To answer some of your technical questions: 1) in a lot of the shots of Godzilla it's a guy in a rubber suit stomping on model buildings and such. 2) The way they get those layered shots (if I recall) is to shoot each part separately and then composite them together usually by filming each one with a blank space so you can cut them together. 3) A lot of the imagery of devastation would be very familiar to its Japanese audience, especially in the wake of the fire bombing of Tokyo and the Atomic Bomb attacks. If you look back at documentaries of the time you can see some almost 1:1 recreations. And with this coming out in 1954 it would be less than 10 years since the end of the war. The version released in the US was recut with lots of shots of Raymond Burr put into the movie (I think he plays Emiko's love interest) and it removes the anti-nuke message. My memory isn't what it used to be and I got some of this from Wikipedia. Criterion's streaming service should have some good bonus features if you want to take a deep dive.
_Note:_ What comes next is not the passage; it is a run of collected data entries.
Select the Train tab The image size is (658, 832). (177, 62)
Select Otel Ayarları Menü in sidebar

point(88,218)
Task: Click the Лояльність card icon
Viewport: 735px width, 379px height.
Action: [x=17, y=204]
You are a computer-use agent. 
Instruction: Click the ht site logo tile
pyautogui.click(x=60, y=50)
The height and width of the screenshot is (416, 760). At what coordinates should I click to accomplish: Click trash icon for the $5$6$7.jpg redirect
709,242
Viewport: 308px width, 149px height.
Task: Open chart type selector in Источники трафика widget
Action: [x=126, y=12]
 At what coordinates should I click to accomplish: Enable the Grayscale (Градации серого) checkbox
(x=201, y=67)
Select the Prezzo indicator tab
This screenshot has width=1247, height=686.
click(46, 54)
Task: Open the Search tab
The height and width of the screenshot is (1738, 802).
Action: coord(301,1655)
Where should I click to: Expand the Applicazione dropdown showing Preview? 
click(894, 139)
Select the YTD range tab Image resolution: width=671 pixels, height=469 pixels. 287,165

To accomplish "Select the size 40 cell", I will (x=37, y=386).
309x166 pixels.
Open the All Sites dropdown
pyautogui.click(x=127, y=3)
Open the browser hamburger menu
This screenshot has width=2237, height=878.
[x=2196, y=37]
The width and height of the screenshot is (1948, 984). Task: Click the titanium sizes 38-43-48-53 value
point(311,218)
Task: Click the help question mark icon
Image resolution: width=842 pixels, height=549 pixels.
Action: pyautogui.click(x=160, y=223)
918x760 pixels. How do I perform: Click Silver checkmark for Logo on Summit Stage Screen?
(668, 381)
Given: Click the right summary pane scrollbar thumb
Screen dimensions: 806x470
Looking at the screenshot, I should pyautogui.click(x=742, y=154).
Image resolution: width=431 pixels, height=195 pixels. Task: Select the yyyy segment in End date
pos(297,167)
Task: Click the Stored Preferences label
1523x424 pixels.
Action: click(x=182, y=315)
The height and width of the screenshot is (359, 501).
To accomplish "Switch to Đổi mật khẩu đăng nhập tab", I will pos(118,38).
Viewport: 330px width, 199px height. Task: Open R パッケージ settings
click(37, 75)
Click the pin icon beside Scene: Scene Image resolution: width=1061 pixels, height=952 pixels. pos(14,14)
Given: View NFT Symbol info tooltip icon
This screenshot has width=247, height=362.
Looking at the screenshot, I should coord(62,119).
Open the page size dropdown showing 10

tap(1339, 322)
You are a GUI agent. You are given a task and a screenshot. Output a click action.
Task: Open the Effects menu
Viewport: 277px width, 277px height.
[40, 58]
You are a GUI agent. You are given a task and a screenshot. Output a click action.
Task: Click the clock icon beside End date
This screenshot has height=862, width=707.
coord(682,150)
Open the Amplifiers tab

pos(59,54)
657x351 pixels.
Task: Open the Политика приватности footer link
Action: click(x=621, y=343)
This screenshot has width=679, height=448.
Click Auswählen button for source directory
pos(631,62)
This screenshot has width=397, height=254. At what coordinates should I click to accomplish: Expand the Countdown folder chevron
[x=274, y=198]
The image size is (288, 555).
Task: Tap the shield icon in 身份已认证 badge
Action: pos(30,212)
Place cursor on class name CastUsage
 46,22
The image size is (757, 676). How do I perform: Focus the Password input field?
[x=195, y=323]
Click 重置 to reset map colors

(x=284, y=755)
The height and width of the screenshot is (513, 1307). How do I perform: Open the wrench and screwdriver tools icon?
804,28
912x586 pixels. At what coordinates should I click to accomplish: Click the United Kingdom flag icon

Big G is really fascinating especially in this entry and makes a cool double feature with the latest one "Godzille Minus 1" as another serious take on the monster.

Chris Morgan

I liked "Godzilla Against Mecha Godzilla" just a little more than "Godzilla vs. Mechagodzilla." Seen them all too.

Dan Holder

here is my list of the best Godzilla movies, as someone that has seen all of them, I would list Godzilla(1954) Mothra vs. Godzilla(1964), Ghidorah, the Three Headed Monster(1964), Invasion of Astro-Monster, Destroy All Monsters, Godzilla vs MechGodzilla, Terror of MechaGodzilla, all of the Heisei( 1984-1995), “Godzilla, Mothra and King Ghidorah: Giant Monsters All Out Attack”Godzilla Against Mechagodzilla , Godzilla: Tokyo S.O.S., Shin Godzilla, and Godzilla Minus One as the best Godzilla movies and would make a great Godzilla marathon. I would also recommend that you watch “ The Beast from 20,000 Fathoms” which inspired Godzilla and features the amazing work of Ray Harryhausen.

MrDannySteele

Shin Godzilla and Godzilla Minus One are both worth your time as capital-F "Films", like this one.